I empathize with their fear and restlessness because I know those movements in my own heart! I have my own versions of grasping or striving or hiding when the tension feels unbearable.
The real invitation is go deeper into the paradox without trying to escape it, nor to escape the tension found therein. This is exactly what Jesus and Mary do on Good Friday and Holy Saturday.
Jesus, true God and true man, does not erase or eliminate the dreadful consequences of our human freedom. Rather, he brings eternal love into the depths of our humanity, loves us to the end, and invites us back into relationship – with his Father and with each other.
His mother Mary does not do what so many churchgoers do when feeling the powerlessness of this paradox. She offers no fixing, no advice, no comparisons with others who have it worse, no backing away from his Cross. She stands with and witnesses.
Her with-ness and witness continue on Holy Saturday, a day of Sabbath – a day of stillness and rest. “Be still, and know that I am God” – these words sound so pleasant and peaceful in other settings. Not so much on a day of Sabbath rest in which your Son is buried in the tomb, and you are utterly powerless. Even then, rather than grasping or escaping, Mary embraces the promises of Jesus and waits in Hope amidst the paradox, not knowing how he will fulfill these promises until it actually happens.
Even after the Resurrection and Ascension, when so many questions remain unanswered, when the disciples are still downcast and doubtful, she abides with them and prays with them for nine days (Acts 1:10-14). They learn from her the capacity for passion and compassion that she exhibited so beautifully at each earlier moment of her discipleship, a capacity which grew and deepened as each mystery unfolded.
Yes, prayer and liturgy and Church are all part of our human response to this painful paradox – not so much being the answer itself, but the context in which The Answer can be encountered, again and again, stretching our capacity to receive – which also means stretching our capacity to suffer! The suffering of the Saints does not diminish as they grow closer to God. The greater their longing, the greater the gap feels between them and the living God. The greater their willingness to stay connected to others, the greater their capacity to suffer with. Show me even a few such saints, and I’ll show you a church community that is thriving on mission!
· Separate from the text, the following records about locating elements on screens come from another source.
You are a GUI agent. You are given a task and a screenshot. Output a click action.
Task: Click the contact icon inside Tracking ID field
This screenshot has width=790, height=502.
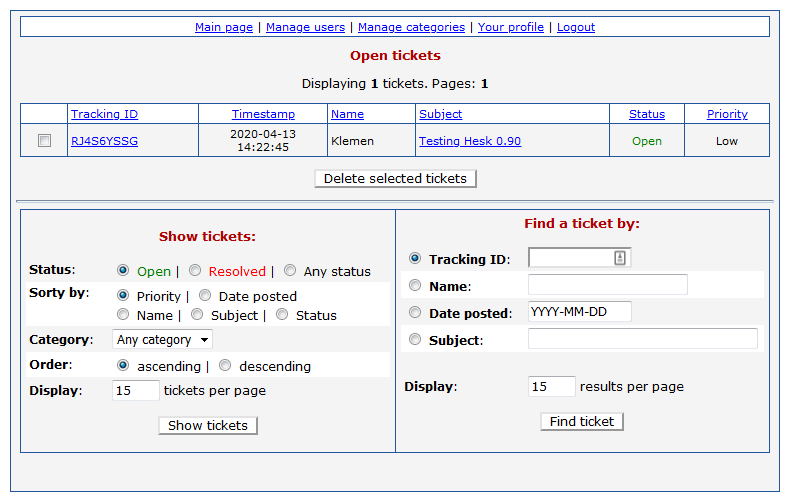(619, 258)

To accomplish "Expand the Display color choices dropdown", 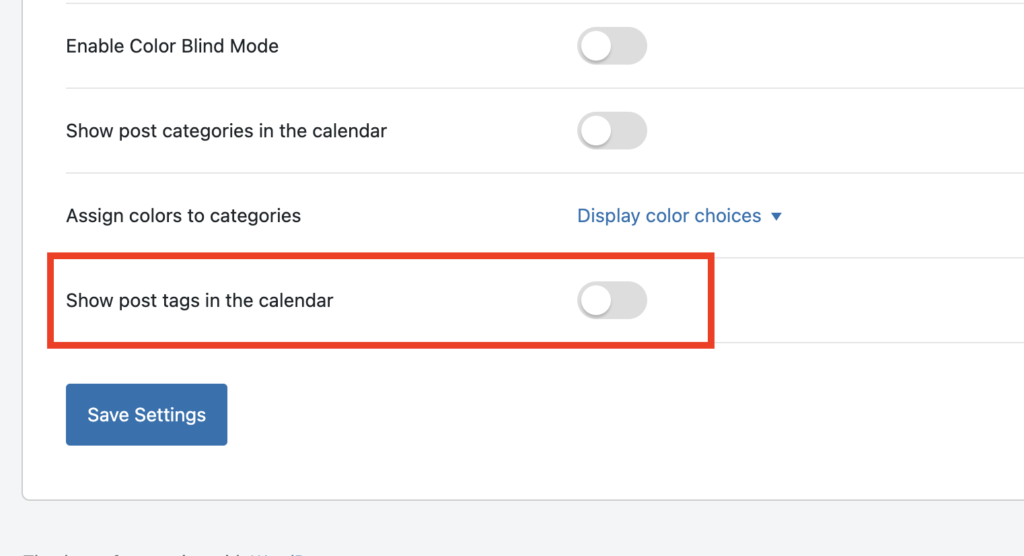I will (679, 216).
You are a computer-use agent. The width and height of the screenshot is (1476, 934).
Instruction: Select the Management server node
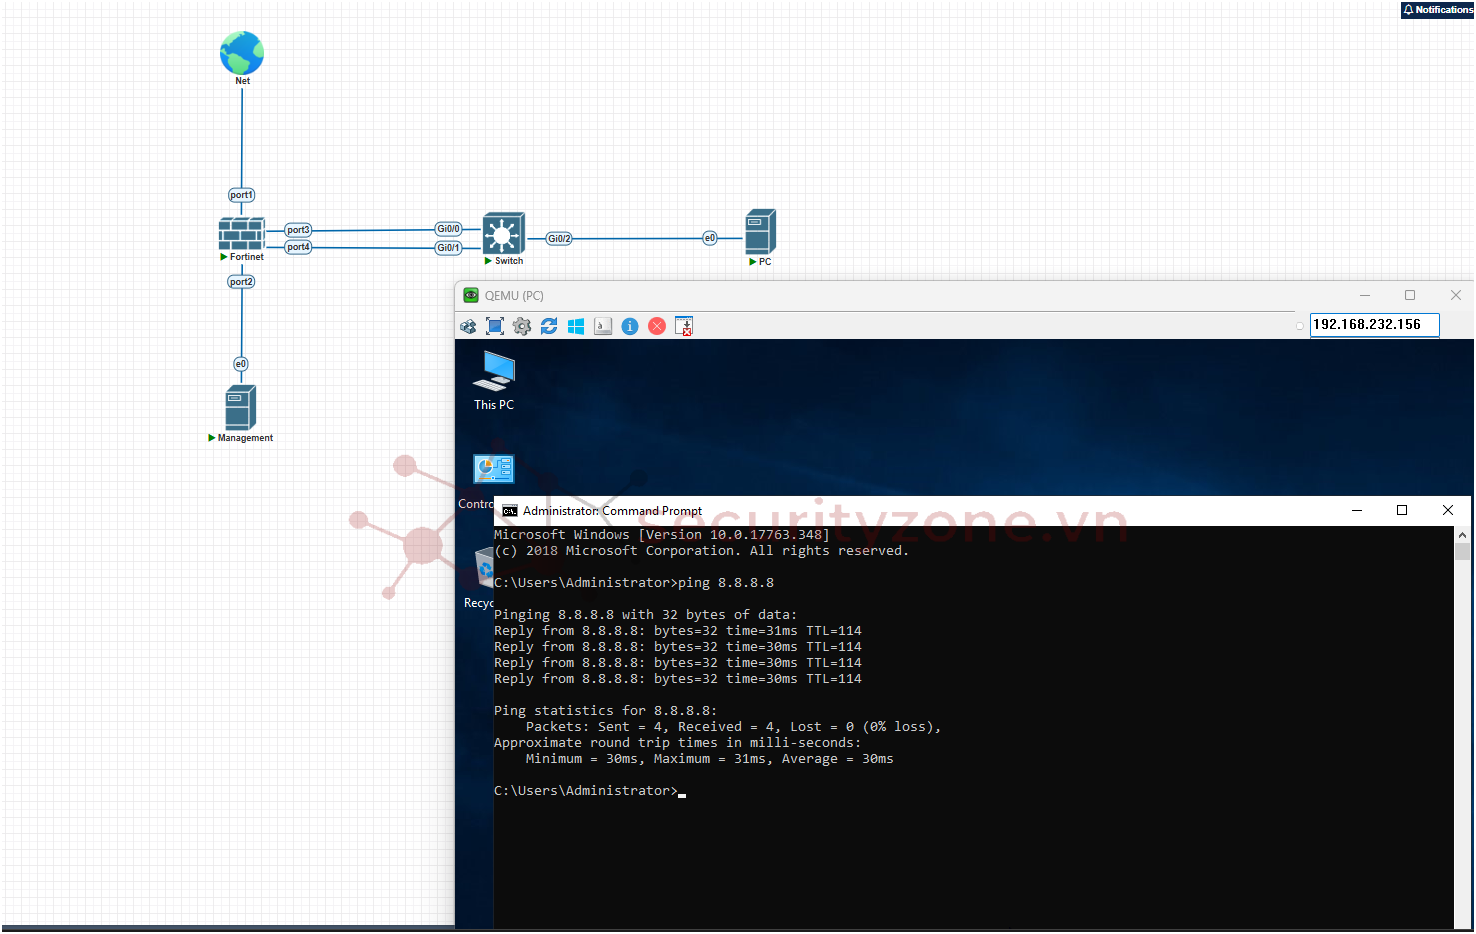click(241, 407)
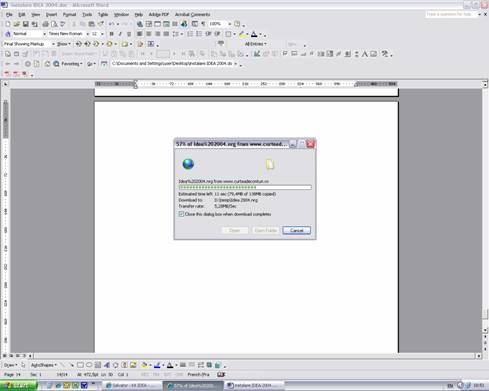Open the Format menu

pos(69,15)
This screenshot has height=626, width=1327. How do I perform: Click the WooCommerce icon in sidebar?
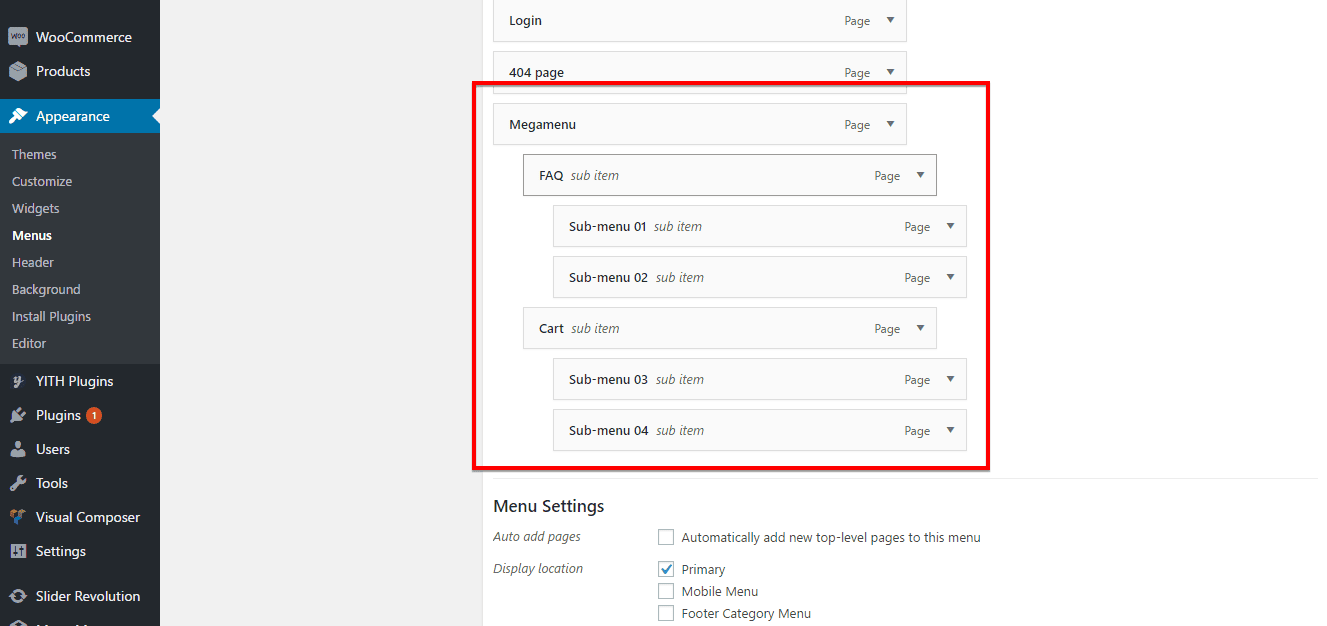pos(18,37)
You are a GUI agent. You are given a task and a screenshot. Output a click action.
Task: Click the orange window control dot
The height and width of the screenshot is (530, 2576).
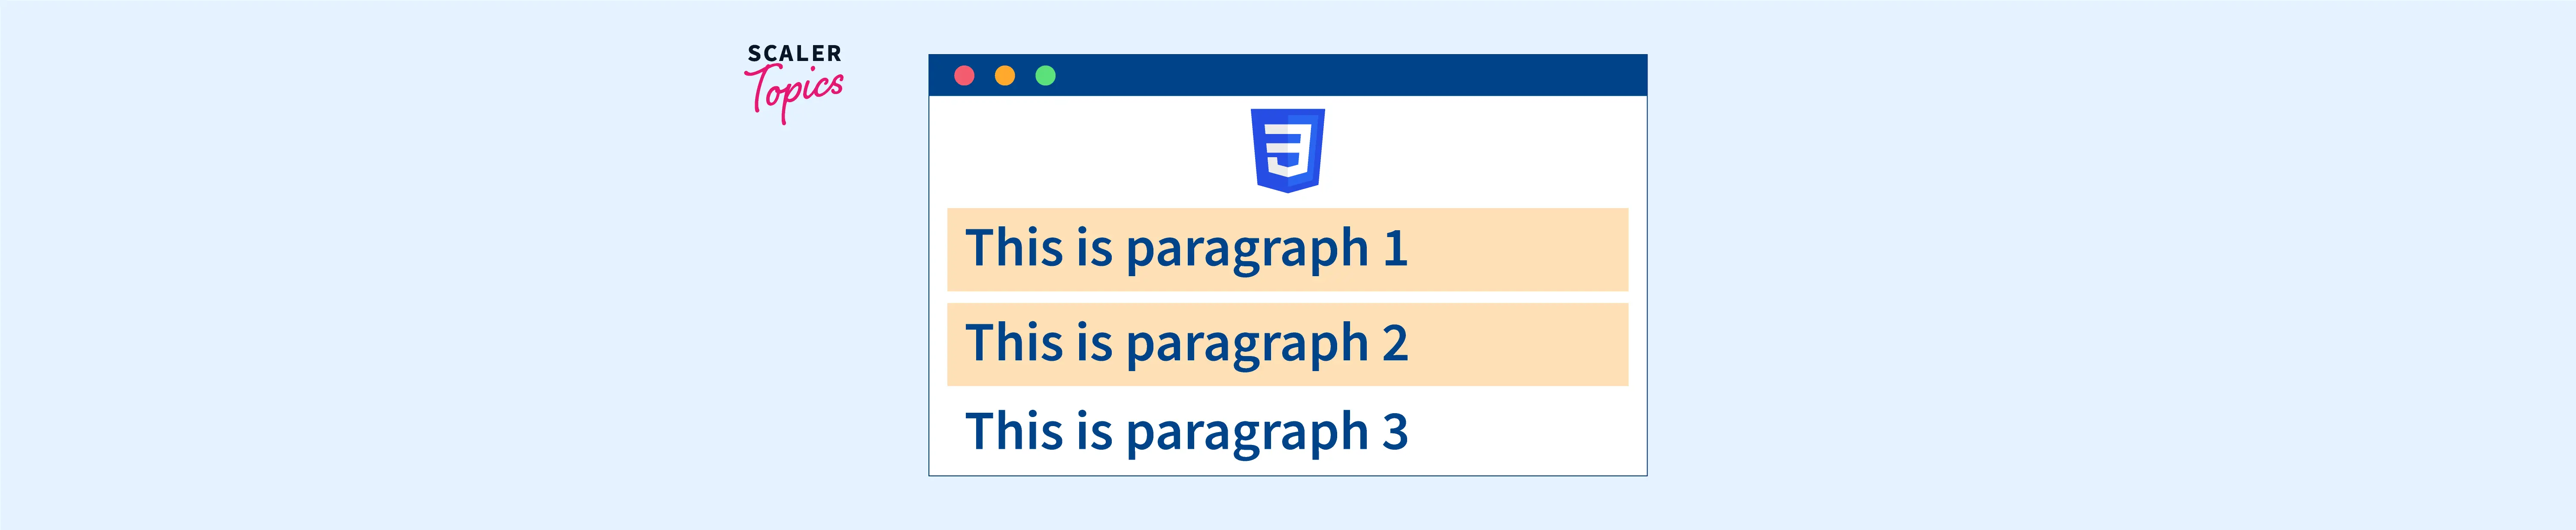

I find Brené Brown’s words both comforting and emboldening: “Resist the urge to reach for certainty where it does not exist. The longer we can hold that paradox, the greater our capacity to see and honor one another in our fullness AND in our contradictions.”
Faith and Christian community are essential, not as an escape from the tension of this world, but as a shared receptivity of the eternal, and of the mystery of each human person. It is in abiding relationship and receptivity that we can glimpse and taste the goodness of the Kingdom of God, and can persevere in our sojourning until this world definitively passes away, when Jesus comes again with full righteousness, wiping every tear away and abolishing death forever.